Collected data entries:
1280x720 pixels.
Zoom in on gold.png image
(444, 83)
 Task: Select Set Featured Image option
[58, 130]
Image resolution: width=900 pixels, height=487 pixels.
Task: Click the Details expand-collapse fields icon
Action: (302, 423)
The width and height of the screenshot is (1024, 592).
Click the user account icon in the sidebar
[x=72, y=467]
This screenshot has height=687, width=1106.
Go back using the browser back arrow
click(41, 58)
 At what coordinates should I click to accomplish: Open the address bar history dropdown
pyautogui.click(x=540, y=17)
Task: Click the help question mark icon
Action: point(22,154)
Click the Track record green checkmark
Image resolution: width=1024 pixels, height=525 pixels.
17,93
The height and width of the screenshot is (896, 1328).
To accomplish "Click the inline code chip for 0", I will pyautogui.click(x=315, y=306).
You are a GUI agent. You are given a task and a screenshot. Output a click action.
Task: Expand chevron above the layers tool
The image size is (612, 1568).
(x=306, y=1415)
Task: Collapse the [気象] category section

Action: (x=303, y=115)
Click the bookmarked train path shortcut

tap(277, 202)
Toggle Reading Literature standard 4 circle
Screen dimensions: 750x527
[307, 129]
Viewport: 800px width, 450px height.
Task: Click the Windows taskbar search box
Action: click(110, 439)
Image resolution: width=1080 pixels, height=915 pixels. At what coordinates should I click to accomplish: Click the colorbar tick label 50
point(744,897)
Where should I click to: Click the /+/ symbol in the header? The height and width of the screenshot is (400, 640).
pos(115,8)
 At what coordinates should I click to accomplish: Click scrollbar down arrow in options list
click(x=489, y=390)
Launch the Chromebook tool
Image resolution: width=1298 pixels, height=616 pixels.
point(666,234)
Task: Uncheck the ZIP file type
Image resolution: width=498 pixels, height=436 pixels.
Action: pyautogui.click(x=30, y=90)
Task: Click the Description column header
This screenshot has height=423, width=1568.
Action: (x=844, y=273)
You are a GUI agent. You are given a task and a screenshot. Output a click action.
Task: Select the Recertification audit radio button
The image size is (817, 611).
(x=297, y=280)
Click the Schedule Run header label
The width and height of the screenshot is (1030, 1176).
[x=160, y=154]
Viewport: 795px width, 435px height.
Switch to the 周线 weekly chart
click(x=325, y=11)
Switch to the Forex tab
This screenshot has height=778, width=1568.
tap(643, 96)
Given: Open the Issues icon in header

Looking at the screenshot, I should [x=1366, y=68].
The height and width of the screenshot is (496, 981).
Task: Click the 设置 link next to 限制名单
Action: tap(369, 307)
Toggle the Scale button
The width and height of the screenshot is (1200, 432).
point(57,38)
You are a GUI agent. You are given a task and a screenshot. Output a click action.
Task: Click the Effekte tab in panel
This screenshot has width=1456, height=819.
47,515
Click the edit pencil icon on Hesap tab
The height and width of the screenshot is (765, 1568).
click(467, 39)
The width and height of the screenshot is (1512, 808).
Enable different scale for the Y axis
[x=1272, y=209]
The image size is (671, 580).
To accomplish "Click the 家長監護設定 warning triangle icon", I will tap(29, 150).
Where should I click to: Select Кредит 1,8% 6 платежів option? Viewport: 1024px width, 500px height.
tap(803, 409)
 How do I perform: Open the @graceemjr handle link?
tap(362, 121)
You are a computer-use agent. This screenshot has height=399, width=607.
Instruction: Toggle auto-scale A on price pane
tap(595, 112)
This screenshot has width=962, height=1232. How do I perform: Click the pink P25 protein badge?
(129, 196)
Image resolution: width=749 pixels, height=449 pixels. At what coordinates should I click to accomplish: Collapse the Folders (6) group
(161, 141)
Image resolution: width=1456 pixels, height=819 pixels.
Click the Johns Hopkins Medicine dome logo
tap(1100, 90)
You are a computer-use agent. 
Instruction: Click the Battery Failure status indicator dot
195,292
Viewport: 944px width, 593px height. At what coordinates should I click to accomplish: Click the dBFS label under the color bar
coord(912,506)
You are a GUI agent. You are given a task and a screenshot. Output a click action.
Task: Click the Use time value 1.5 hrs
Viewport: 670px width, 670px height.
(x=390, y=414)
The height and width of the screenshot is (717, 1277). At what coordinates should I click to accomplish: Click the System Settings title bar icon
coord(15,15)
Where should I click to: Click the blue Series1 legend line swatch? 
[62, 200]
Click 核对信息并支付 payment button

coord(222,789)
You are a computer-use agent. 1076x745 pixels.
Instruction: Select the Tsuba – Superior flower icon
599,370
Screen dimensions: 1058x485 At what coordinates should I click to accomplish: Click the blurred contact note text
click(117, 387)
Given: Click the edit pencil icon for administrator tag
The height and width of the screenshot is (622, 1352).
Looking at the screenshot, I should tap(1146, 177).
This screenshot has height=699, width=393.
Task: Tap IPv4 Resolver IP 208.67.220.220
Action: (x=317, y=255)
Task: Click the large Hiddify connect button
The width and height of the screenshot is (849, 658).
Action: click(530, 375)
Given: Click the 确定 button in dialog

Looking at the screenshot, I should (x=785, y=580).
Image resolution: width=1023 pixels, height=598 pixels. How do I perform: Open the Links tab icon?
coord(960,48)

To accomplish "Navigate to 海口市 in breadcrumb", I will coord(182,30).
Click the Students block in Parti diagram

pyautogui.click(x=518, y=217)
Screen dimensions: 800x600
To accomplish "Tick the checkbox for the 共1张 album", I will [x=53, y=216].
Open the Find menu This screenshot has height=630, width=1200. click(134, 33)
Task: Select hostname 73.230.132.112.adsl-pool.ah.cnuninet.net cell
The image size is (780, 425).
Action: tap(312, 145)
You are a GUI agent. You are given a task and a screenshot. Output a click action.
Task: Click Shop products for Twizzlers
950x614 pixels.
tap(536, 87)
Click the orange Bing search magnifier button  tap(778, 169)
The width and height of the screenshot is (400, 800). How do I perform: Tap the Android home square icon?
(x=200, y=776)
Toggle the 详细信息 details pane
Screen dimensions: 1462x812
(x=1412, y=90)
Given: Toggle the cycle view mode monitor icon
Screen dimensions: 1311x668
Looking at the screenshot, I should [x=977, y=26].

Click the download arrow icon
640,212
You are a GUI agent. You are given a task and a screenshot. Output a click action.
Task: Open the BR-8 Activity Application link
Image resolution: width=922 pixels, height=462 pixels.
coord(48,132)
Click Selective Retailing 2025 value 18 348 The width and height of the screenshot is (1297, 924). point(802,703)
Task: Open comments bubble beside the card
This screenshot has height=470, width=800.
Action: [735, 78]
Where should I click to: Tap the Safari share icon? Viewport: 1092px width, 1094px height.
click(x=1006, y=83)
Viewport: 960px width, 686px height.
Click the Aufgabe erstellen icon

§ THE PROBLEM:
From the records above, return each line that has the string "tool".

§ PROBLEM SOLUTION:
Task: Expand chevron above the layers tool
Launch the Chromebook tool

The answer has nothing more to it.